(DATA FOR ANALYSIS)
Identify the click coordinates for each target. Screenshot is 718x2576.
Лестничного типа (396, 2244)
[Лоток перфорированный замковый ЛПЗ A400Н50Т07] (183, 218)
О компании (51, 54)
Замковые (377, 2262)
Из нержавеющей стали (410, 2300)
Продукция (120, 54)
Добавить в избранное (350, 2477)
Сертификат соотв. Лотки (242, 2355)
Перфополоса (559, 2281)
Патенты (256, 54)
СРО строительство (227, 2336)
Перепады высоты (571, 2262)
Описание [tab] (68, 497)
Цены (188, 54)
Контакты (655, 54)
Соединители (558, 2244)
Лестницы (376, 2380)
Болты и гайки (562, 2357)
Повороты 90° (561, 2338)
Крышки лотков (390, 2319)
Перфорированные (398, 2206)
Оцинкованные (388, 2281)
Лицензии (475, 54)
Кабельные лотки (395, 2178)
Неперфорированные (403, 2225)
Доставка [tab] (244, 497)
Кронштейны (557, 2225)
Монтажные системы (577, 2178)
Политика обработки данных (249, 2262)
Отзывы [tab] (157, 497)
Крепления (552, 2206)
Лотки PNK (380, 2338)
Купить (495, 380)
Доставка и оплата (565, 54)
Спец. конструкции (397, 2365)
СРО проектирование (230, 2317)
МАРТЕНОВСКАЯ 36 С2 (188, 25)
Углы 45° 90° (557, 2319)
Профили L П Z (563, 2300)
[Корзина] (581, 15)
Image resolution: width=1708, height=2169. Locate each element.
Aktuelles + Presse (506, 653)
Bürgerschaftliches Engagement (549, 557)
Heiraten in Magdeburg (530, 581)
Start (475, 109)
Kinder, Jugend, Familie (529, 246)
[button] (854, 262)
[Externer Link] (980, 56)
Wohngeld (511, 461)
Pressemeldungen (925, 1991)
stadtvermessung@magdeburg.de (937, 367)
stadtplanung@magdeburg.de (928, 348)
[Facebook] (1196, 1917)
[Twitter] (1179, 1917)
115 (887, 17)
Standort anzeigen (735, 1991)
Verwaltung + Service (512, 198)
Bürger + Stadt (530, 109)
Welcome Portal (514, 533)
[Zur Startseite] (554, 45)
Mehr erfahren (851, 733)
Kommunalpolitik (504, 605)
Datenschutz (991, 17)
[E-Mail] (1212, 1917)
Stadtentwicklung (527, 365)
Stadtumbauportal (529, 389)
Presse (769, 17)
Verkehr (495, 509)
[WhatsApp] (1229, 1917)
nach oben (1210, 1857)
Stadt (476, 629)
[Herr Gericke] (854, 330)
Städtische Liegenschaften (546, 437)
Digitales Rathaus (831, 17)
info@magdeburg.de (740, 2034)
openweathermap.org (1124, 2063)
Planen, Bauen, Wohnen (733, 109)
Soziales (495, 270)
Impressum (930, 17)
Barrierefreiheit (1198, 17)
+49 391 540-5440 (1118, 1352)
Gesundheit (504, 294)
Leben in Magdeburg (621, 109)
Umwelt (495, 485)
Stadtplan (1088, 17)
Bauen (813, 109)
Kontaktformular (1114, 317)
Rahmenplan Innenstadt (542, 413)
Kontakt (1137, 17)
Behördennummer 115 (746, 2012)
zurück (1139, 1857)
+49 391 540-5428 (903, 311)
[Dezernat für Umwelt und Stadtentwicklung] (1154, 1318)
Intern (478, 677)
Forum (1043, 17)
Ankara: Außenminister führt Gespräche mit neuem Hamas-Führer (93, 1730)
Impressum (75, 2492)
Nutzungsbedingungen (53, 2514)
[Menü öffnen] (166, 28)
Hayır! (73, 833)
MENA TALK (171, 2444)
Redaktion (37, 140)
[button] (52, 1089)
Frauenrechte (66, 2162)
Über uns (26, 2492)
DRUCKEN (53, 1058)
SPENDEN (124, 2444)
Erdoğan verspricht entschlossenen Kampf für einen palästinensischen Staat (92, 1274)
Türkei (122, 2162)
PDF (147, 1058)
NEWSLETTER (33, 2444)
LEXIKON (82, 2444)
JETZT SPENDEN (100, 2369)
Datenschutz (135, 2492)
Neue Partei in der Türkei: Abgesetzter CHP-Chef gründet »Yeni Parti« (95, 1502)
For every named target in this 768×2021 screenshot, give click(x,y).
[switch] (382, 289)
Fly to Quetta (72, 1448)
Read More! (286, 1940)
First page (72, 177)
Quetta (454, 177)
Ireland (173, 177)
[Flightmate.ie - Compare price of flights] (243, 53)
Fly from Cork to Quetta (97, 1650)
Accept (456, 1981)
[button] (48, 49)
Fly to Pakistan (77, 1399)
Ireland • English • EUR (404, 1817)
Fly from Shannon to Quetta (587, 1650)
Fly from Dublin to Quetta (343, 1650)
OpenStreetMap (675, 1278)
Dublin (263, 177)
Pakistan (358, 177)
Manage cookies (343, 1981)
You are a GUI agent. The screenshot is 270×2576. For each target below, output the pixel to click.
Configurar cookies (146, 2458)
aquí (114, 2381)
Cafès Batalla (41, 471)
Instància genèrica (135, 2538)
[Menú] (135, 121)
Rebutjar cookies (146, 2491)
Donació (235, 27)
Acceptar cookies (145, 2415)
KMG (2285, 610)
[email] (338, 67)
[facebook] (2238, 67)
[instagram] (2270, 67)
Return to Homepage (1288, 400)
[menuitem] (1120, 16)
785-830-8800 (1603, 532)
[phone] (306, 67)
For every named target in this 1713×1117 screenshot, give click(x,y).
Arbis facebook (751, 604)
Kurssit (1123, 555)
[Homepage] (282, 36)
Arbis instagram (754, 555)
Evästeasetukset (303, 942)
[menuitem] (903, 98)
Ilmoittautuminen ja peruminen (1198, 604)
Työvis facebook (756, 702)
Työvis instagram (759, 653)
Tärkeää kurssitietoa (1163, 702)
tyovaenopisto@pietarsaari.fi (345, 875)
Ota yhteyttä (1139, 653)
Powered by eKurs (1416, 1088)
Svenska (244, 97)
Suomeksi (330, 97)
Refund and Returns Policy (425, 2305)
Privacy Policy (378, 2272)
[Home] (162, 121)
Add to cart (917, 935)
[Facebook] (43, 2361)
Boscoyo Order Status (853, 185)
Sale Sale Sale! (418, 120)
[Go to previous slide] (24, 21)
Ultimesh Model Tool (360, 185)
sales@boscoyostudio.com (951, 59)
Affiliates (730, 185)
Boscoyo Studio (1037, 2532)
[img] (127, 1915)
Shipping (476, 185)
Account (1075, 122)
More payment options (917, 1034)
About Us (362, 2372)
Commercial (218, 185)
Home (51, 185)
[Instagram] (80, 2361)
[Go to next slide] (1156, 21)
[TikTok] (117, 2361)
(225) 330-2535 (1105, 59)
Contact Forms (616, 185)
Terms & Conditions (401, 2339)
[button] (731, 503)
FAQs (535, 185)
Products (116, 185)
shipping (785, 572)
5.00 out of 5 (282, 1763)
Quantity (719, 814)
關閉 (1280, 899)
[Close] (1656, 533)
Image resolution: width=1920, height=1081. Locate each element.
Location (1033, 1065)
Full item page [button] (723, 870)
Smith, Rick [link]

(WHAT YOU SHOULD DO) Copy every single line of the material above that holds "height".

(TASK RESULT)
Image resolution: width=1708, height=2169. Locate each element.
Image resolution: width=1920, height=1081. Locate each element.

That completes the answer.